JU - Isso me lembra um pouco a ideia da Teoria da Quase-Verdade de Newton da Costa. Há alguma relação entre elas?

Janusz Ciuciura - Você se refere ao critério segundo o qual tudo o que não for trivial na matemática é possível? Bem, não sou matemático, meu foco está na lógica filosófica. Penso ser uma das abordagens possíveis à questão, as pessoas têm percepções diferentes. O professor Newton da Costa desenvolveu uma grande ideia, algo muito original para as lógicas não-clássicas daquele período, e conquistou muito respeito dentro dessa área por isso. Mas, para mim, é mais uma das perspectivas possíveis dentro do rol de lógicas não-clássicas que podemos aceitar ou não. É uma questão que envolve os critérios aceitos. A escola brasileira de lógica se interessa mais, por exemplo, em lógicas monotônicas, que podem ser paraconsistentes, assim como outras. Qual delas está correta? Para alguns, apenas lógicas clássicas e suas variações, porque precisam dos princípios da lógica clássica. Penso que perdemos nossa intuição quando trabalhamos dessa forma. Temos várias perspectivas que convivem em harmonia e que estão abertas à discussão.
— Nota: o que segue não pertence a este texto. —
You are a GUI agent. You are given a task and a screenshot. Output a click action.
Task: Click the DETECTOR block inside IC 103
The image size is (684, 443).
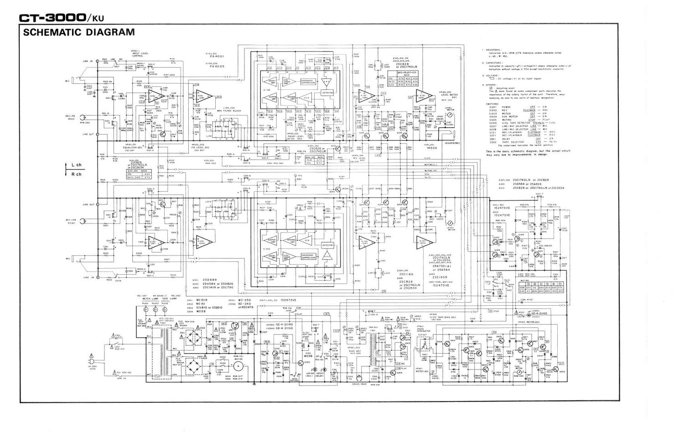327,92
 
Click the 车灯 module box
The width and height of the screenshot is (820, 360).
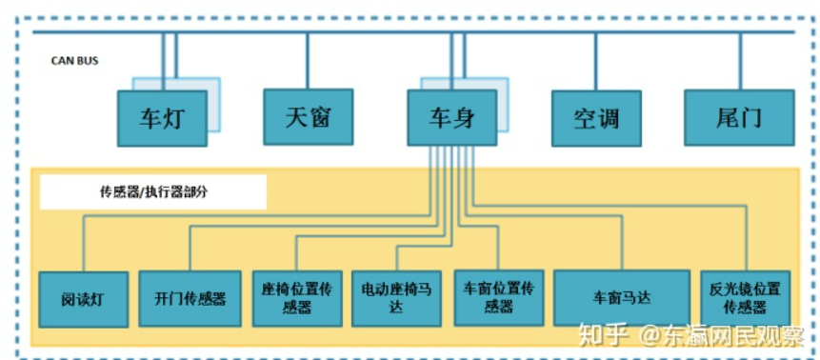tap(162, 118)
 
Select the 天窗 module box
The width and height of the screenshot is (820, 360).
tap(308, 117)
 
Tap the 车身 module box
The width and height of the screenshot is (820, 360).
tap(451, 118)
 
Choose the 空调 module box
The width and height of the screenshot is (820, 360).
tap(596, 119)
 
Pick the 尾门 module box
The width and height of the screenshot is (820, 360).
tap(738, 118)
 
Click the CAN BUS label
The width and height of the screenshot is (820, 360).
tap(74, 61)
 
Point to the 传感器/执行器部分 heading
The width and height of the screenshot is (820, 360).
tap(153, 191)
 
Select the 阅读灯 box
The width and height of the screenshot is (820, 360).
tap(83, 299)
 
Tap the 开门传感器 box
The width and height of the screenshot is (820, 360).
tap(190, 298)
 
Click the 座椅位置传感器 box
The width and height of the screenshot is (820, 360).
tap(297, 298)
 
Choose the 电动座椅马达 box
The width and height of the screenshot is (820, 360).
tap(397, 298)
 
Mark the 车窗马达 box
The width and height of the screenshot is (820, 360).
tap(621, 298)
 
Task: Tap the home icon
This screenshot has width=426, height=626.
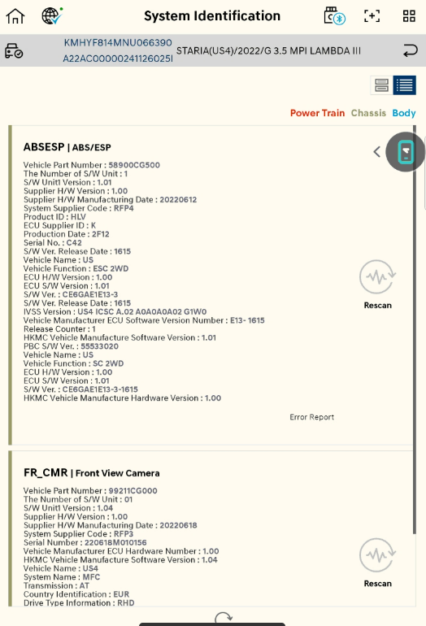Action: [15, 16]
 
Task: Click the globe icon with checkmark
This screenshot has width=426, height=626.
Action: [52, 16]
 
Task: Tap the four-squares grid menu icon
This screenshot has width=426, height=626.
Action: [409, 16]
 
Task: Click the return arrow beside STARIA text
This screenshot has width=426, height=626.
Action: [410, 50]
JU - Stanisław Jaśkowski e Newton da Costa desenvolveram ideias de paraconsistência, mas com abordagens diferentes e em períodos diferentes. Jaskowski morreu em 1965, época em que Newton publicava seus primeiros trabalhos. Houve algum tipo de cooperação entre eles?

Janusz Ciuciura - Não. Houve algumas colaborações, não entre Jaśkowski e Newton da Costa, mas entre ele e alunos de Jaśkowski. Lech Dubikajtis era aluno e assistente de Jaskowski, foi orientado por ele em seu doutorado. Ele se especializou em geometria, porque Jaśkowski era matemático e lógico. Houve essa cooperação entre alunos poloneses de Jaśkowski, como Dubikajtis, e o professor da Costa. Eles escreveram artigos em parceria sobre lógica discussiva. Outra pessoa que contribuiu com Newton da Costa e foi aluno de Jaśkowski foi Jerzy Kotas. Ele também era professor, mas se especializou em álgebra e propôs uma perspectiva algébrica para a lógica discussiva. Esses foram os principais que trabalharam em parceria com Newton da Costa, no sentido de terem trabalhado pessoalmente.
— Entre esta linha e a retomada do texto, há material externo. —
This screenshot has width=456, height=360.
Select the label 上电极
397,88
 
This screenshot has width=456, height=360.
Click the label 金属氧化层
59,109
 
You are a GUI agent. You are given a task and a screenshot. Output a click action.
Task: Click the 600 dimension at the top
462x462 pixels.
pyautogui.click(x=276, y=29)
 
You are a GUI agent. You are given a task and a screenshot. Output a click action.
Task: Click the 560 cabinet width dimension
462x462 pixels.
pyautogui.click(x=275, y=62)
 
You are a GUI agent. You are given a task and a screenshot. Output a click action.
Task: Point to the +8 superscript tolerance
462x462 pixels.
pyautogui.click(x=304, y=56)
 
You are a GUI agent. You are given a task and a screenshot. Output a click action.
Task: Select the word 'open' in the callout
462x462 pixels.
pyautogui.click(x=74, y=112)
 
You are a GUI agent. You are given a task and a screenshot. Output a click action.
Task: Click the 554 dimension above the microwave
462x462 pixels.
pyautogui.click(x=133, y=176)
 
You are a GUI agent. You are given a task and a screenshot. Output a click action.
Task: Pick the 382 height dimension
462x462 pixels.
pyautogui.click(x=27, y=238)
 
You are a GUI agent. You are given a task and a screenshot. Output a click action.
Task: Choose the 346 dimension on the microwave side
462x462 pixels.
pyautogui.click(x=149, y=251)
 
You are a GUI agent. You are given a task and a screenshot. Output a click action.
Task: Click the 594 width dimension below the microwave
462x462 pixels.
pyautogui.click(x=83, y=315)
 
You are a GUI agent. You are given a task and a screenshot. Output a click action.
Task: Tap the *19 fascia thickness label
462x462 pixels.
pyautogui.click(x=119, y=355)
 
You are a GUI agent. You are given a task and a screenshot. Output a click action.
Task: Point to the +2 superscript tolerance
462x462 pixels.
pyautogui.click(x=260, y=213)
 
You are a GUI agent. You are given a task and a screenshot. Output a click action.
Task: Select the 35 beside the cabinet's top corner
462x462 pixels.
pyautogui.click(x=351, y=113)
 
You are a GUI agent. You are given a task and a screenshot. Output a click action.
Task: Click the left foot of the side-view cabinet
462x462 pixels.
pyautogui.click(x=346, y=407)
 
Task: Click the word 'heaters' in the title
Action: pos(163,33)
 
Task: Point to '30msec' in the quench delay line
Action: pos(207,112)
Lech Dubikajtis (à esquerda), aluno e assistente de Stanisław Jaśkowski (à direita): artigos em parceria sobre lógica discussiva 
Lech Dubikajtis (à esquerda), aluno e assistente de Stanisław Jaśkowski (à direita): artigos em parceria sobre lógica discussiva 

JU - E o trabalho de Newton da Costa exerceu influência no panorama lógico da Polônia?

Janusz Ciuciura - Essa é uma questão complicada, porque na Polônia temos nossa própria tradição, da Escola Lviv-Varsóvia. Temos muitos lógicos famosos, não apenas o fundador da escola, e preferimos focar nessa tradição. Acredito que é um pouco parecido com o que ocorre aqui no Brasil, vocês têm seus próprios mestres, que é o caso de Newton da Costa. Mesmo assim, alguns lógicos poloneses ignoram a lógica paraconsistente por não terem experiência com o tema, ou por não terem interesse nessa perspectiva, se interessam por outras, como a lógica deôntica, a lógica temporal. Não há na Polônia grandes mostras da influência de Newton da Costa, porque já temos a influência de nossos grandes nomes, nos inspiramos em nossos próprios lógicos. É uma espécie de consenso entre os lógicos poloneses, eles têm contato com a produção brasileira e suas contribuições, mas só isso, foi apenas mais uma contribuição no desenvolvimento das lógicas não-clássicas.

JU - A perspectiva de Jaśkowski de aplicar a lógica no estudo da linguagem cotidiana ainda é uma abordagem vigente na Polônia? Há novos fenômenos ou aplicações que chamam a atenção dos lógicos poloneses?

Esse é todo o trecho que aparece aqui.